Tout ceci est ce qui apparaît avec une extrême clarté à partir des quatre Evangiles de Marc, Matthieu, Luc et Jean. Mais quelle est la valeur historique de ces évangiles? Pour le professeur Pesce, il s'agit de textes "fragmentaires, contradictoires, manipulés", que l'Eglise a choisis pour des raisons "peu claires", rejetant les autres Evangiles comme "apocryphes", et de cette façon condamnés à l'oubli. En réalité, le chois des quatre Evangiles s'est fait de façon très claire. La première raison est que c'est seulement dans les quatre Evangiles "canoniques" que la première communauté chrétienne a reconnu la "tradition apostolique", c'est à dire l'enseignement des Douze, les disciples qui ont été aux côtés de Jésus durant le temps de sa prédication, du Baptême à la Résurrection, qui ont écouté sa prédication, et ont assisté à ses miracles et ses activités d'exorcisme, jusqu'à ses disputes (débats) avec les docteurs (scribi). La seconde raison est que, alors que les quatre Evangiles ont tous été écrits durant le premier siècle (pour Marc, approximativement entre 65 et 70 après JC, pour Matthieu et Luc, entre 80 et 90, , pour Jean, entre 90 et 100), les Evangiles "apocryphes" sont postérieurs, ils dépendent en grande partie des Evangiles canoniques, c'est-à-dire qu'ils n'apportent pas d'éléments nouveaux pour la connaissance de Jésus, à l'exception de l'Evangile de Thomas. Le troisième motif est que beaucoup de ces Evangiles dits "apocryphes" expriment des tendances gnostiques, comme cela apparaît dans l'Evangile de Thomas. Par exemple, dans le n° 114, il est écrit: "Simon Pierre dit à Jésus: 'Marie doit s'en aller loin de nous! Parce que les femmes ne sont pas dignes de la vie'. jJésus dit: 'Moi, je la guiderai jusqu'à en faire un homme, afin qu'elle devienne un esprit vivant égale à vous autres les hommes. Puisque toute femme qui se fera homme rentrera dans le Royaume des Cieux'". Le côté "gnostique" de ce texte est évident. On pourrait dire la même chose de beaucoup d'autres versets de ces Evangiles". En fait, même quand ils sont en accord littéralement avec les Evangiles canoniques, l'esprit en est généralement gnostique.
Indubitablement, les Evangiles canoniques posent de nombreux problèmes, dans la mesure où ils sont écrits par des auteurs différents, dont chacun a une manière qui lui est propre de présenter Jésus, et a écrit en tenant compte de la communauté à laquelle il s'adresse; mais on ne peut en aucun cas dire que, dans les choses essentielles, les quatre Evangiles soient "fragmentaires, contradictoires, manipulés". Ils donnent de Jésus quatre portraits qui se complètent à tour de rôle.

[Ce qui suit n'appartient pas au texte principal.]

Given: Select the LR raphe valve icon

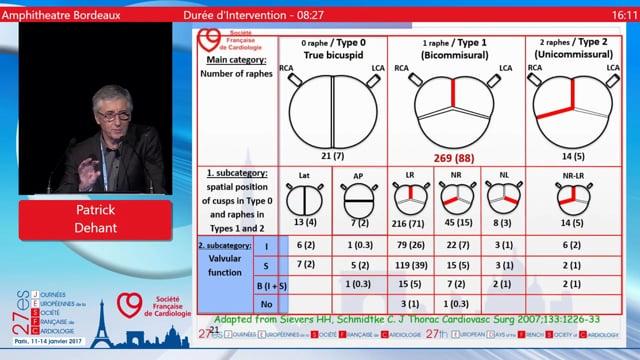Looking at the screenshot, I should (411, 198).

En particulier, l'Evangile de Jean est très différent des autres, et quelquefois, il s'en démarque, mais il n'offre pas de contradiction substantielle avec les trois autres, et il n'y a aucune raison objective de le préférer à eux.

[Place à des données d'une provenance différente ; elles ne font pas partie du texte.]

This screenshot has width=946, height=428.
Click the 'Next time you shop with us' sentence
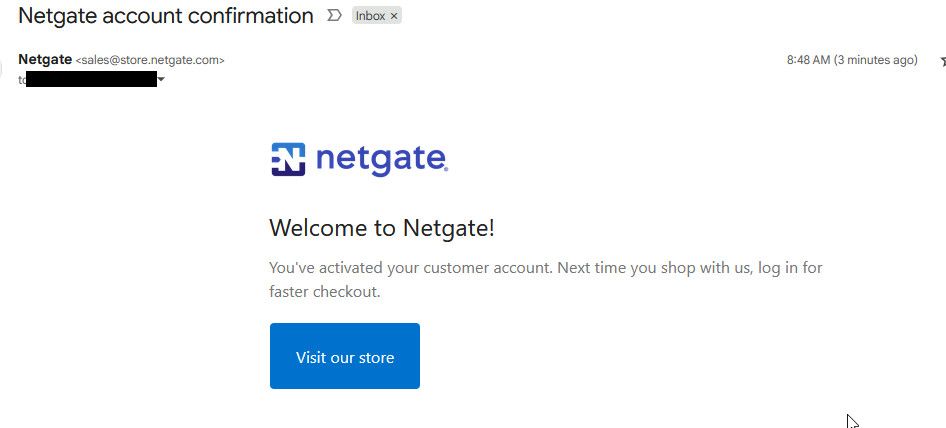(x=655, y=267)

En conclusion, le scepticisme avec lequel, dans l'enquête sur Jésus, les quatre Evangiles sont traités, n'est pas justifié.

Le plus déplaisant est le fait -à la fois du point de vue historique et de l'exégèse - que ce livre contient objectivement , quelles que soient les intentions des deux auteurs, une attaque frontale contre la foi chrétienne.